コロナ、不況、戦争……人々の価値観が大きく揺らいだ時代
MarkeZine編集部:本日は、2024年2月末に発表された「Accenture Life Trends」を基に、昨今の社会トレンドを俯瞰で読み解きつつ、その状況下で日本企業が取るべきアクションについて考えていきたいと思います。まずは「Accenture Life Trends」の概要からご紹介いただけますか。
番所:アクセンチュアは、毎年2本の大きなトレンドレポートを発行しています。1つはテクノロジーの視点から未来を予測する「テクノロジービジョン」、もう1つは人や社会を起点にして未来を予測する「Accenture Life Trends」です。
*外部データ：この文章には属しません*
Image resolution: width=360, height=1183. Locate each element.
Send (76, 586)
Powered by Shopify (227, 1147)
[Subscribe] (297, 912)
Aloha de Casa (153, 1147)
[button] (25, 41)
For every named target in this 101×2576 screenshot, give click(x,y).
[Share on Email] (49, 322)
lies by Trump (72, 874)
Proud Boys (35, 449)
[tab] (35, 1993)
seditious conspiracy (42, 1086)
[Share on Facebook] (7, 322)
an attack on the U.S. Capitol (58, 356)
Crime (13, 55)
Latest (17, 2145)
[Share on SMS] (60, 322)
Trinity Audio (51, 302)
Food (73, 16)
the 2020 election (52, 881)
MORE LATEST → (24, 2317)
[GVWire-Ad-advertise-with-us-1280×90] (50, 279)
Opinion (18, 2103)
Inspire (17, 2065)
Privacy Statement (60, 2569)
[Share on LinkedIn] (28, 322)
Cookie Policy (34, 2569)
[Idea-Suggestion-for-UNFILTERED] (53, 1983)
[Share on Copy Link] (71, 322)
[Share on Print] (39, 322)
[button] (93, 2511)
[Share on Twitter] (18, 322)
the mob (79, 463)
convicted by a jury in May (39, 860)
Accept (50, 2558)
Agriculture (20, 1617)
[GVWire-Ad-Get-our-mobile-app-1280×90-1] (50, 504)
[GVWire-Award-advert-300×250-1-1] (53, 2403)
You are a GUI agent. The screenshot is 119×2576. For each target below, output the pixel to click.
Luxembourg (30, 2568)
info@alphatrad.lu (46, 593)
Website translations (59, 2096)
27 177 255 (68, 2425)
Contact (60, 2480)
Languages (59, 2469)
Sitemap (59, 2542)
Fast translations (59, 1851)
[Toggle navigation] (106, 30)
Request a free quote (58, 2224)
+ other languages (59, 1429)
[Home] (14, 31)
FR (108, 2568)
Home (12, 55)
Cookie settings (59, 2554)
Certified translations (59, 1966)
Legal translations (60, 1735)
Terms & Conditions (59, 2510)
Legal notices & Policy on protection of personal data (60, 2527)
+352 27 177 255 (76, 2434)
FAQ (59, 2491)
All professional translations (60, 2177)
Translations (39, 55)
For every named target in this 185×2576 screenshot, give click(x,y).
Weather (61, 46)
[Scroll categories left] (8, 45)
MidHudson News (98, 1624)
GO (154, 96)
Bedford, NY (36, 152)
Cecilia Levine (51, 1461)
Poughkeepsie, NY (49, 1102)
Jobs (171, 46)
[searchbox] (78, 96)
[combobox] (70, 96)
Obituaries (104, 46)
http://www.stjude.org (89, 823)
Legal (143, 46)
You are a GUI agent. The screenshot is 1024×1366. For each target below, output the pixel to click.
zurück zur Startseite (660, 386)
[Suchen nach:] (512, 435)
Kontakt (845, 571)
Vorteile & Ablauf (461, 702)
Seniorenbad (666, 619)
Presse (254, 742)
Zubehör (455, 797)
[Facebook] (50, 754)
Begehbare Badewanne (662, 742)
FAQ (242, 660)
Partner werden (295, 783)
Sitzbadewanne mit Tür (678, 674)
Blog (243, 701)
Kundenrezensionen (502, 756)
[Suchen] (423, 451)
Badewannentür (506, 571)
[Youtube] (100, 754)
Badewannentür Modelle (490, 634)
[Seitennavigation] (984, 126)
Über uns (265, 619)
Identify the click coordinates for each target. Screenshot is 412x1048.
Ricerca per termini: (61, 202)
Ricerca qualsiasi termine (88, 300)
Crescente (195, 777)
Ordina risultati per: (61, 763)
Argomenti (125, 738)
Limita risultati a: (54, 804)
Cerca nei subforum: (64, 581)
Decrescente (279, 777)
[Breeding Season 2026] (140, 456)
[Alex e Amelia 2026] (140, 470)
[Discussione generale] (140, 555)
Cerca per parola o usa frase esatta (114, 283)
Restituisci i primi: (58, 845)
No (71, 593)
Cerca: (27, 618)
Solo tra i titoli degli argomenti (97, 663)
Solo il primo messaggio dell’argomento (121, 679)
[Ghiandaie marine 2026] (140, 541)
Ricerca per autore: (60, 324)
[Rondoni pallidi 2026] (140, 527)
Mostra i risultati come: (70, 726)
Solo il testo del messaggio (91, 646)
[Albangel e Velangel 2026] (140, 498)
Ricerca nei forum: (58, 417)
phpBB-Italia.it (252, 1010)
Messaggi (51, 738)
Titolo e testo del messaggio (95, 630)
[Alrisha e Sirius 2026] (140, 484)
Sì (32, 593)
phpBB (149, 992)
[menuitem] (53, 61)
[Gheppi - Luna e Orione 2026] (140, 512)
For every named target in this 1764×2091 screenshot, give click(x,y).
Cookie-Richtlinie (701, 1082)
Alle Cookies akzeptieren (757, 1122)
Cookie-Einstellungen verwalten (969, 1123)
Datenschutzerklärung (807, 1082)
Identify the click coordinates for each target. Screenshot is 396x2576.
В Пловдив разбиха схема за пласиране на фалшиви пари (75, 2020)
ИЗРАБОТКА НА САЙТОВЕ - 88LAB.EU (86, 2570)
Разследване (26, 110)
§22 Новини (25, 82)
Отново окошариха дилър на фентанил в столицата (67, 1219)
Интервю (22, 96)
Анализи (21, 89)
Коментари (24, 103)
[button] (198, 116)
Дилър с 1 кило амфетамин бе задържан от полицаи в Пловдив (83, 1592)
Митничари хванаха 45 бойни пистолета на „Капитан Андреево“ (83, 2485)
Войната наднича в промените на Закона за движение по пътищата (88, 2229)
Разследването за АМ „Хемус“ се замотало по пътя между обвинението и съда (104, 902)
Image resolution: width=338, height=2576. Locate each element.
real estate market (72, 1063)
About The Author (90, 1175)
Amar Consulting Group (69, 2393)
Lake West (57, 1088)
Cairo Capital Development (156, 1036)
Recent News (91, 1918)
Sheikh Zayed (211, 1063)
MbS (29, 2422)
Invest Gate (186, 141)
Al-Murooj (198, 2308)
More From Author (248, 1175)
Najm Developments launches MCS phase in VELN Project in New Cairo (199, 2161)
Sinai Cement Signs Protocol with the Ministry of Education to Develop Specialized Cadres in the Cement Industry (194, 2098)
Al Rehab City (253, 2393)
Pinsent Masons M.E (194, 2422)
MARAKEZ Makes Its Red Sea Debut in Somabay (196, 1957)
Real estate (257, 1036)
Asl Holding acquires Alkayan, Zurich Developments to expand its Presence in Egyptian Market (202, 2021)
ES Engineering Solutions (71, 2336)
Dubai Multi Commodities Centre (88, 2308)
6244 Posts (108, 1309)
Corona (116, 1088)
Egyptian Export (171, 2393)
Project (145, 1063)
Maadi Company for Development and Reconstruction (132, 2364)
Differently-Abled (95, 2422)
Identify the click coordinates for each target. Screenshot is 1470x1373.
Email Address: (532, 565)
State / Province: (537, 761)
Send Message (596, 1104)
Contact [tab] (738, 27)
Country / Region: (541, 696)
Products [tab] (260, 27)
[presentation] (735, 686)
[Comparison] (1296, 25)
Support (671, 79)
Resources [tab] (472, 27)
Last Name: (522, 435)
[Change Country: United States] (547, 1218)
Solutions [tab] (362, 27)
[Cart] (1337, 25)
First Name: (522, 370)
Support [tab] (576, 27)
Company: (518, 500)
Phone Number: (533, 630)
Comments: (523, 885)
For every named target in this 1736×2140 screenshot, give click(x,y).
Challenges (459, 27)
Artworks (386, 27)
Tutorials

今回ご紹介する「Accenture Life Trends」は、日本を含め世界中にいるアクセンチュア ソングのデザイナー、ストラテジスト、社会学や人類学、テクノロジーの専門家が集まり、世界各国・各エリアで見られる社会トレンドを集約・分析した上で、重要なトレンドを見出す形でまとめています。さらに、日本の皆様に向けて、グローバル版をベースに国内の状況も踏まえ、私たち日本メンバーで事例や日本企業への示唆を追加した日本ローカル版もご案内しています。
MarkeZine編集部:では、ここ数年の「Accenture Life Trends」の変遷について教えてください。
番所:コロナ禍前~コロナ禍中~コロナ禍後を経験した過去5年を振り返ると、本当に大きな変化があったことを改めて実感します。
まずは、コロナ禍前の社会状況がまだ色濃く反映された2019~2020年。私たちはこの時期を「豊かさゆえの飽和から、本質を探究する時代」と定義していました。商品やサービスの良し悪しを判断する時、「自分にとって良いか?」だけでなく、「社会全体・地球環境全体にとって良いか?」を多くの人が意識し始めたのがこのタイミングです。以降の時期と比較すると、価値観や考え方の軸足が「自分<社会」に向いていたとも言えます。
続いて世の中がコロナ禍に陥った2021~2022年は「パンデミックの混乱と喪失から、内省を深める時代」でした。コロナ禍のパンデミックでは、従来の常識がまったく通用しませんでしたよね。あらゆる場面で「新しい領域の地図づくり」が必要になる中で、この時期の人々は「組織・集団<自分」という価値観を強く持っていたと見ています。
さらに時が流れ2023~2024年、コロナ禍はほぼ収束しましたが、インフレ・デフレの不況や戦争などの影響を受け、人々の生活観はさらに大きく変化しました。多くの人が「数年後にはまた何が起こっているかわからない」といった心境でいるのではないでしょうか。私たちはこの2年を「パーマクライシス*がもたらすストレスに対応する時代」と定義づけており、現在人々は「社会<自分」に軸足を置いた価値観を持っていると分析しています。
*パーマクライシス(Permacrisis): 長期的に不安定な状況にあること。コリンズ英語辞典による「2022年を表す語」に選出。
MarkeZine編集部:たしかに、消費者インサイトに関する取材でも、最近は「他人軸より自分軸」「自分らしさ」「自分が心地よいこと」などを重視する傾向が強いという話をよく聞きます。
木原:もう1つ、この5年程の変遷について特筆すべきは、やはり、テクノロジーの影響でしょう。テクノロジーはこれらの変遷に非常に大きな影響を与えています。
たとえば、パンデミックの渦中、私たちは「隔離された場所にいる自分を、テクノロジーを用いて組織・集団に適合させること」を考えていました。ですが、現在は「必ずしも社会や会社に帰属するのではなく、手に入れたテクノロジーで自分個人としていかに価値を出すか」を考える人が多くなっています。これは言わば、社会の中でいかに人が貢献するかという関係を加速させるためのテクノロジーから、その従属性から自由になるためのテクノロジーへと変化してきたことを意味すると考えられます。